Наш цензор считался самым суровым, да вдобавок невежественным и испивающим. Чтобы дать образчик изуверства и тупости этой духовной цензуры, выбираю один случай из дюжины. Когда вышла брошюра Дж. — Ст. Милля «Утилитаризм» и получена была в Петербурге, я тотчас же распорядился, чтобы она как можно скорее была переведена, и поручил перевод молодому студенту (это был не кто иной, как Ткачев, впоследствии известный эмигрант), и он перевел ее чуть ли не в одни сутки.

И она — погибла! Ту же участь имело и все сколько-нибудь свободомыслящее все время, пока существовала эта духовная цензура — не для богословских только, а для всяких сочинений философского содержания.

Во-вторых, цензура императорского двора для всего, что писалось о театрах; а тогда они все были императорские.

И всякий отчет о бенефисах, о пьесе, об игре актеров надо было отсылать в эту специальную цензуру.

Если вы позволили себе сказать, что у актера Яблочкина были слишком резкие «комические» панталоны, а комик Марковецкий плохо знал свою роль — все это вычеркивалось.

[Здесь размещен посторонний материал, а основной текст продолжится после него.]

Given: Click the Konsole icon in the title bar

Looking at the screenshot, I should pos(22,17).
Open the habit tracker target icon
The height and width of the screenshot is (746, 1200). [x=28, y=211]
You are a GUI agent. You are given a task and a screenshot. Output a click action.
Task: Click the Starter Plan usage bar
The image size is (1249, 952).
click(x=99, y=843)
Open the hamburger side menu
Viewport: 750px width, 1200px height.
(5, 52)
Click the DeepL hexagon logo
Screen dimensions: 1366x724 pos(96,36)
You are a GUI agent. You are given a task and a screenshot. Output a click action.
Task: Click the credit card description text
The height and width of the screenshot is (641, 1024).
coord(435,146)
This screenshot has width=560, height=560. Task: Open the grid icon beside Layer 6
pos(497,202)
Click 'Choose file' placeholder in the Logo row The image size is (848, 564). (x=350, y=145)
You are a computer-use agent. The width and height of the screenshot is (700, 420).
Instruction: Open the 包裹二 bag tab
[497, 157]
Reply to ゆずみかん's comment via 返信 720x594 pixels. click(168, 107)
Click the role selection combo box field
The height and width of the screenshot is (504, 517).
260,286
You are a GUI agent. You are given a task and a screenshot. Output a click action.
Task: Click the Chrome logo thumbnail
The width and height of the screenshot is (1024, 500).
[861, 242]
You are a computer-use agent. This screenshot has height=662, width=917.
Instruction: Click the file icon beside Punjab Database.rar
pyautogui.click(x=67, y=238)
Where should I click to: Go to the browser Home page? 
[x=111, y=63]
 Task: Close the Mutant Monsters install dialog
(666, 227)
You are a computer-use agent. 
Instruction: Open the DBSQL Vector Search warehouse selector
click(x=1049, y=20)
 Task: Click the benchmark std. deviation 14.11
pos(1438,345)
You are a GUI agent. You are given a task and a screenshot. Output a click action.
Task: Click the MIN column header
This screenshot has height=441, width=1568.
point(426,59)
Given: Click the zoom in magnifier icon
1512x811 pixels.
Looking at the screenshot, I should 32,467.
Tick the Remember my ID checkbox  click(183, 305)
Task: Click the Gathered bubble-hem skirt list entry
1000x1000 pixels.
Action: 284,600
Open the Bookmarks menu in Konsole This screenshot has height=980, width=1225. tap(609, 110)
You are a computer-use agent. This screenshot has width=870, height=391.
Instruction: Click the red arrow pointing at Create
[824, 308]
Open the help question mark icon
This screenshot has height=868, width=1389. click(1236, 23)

У меня нашлись ходы к тогдашнему директору канцелярии министра двора (кажется, по фамилии Тарновский), и я должен был сам ездить к нему — хлопотать о пропуске одной из моих статей. По этому поводу я попал внутрь Зимнего дворца. За все свое пребывание в Петербурге с 1861 года, да и впоследствии, я никогда не обозревал его зал и не попадал ни на какие торжества.

В-третьих, была еще специальная военная цензура.

Вы, быть может, полагаете, что эта цензура требовала к себе статьи по военному делу, все, что говорилось о нашей армии, распоряжениях начальства, каких-нибудь проектах и узаконениях? Все это, конечно, шло прямо туда, но, кроме того, малейший намек на военный быт и всякая повесть, рассказ или глава романа, где есть офицеры, шло туда же.

И на первых же порах в мое редакторство попалась повесть какого-то начинающего автора из провинции из быта кавалерийского полка, где рассказана была история двух закадычных приятелей. Их прозвали в полку «Сиамские близнецы». Разумеется, она попала к военному цензору, генералу из немцев, очень серьезному и щекотливому насчет военного престижа.

Он уперся и ни за что не хотел пропустить заглавия, находя его унизительным для офицерской чести. Как молодой редактор ни убеждал его, как ни успокаивал — пришлось все-таки изменить заглавие. Вместо «Сиамские близнецы» поставил я «Инсепарабли». Это строгий генерал из немцев допустил, хотя так называется порода попугаев.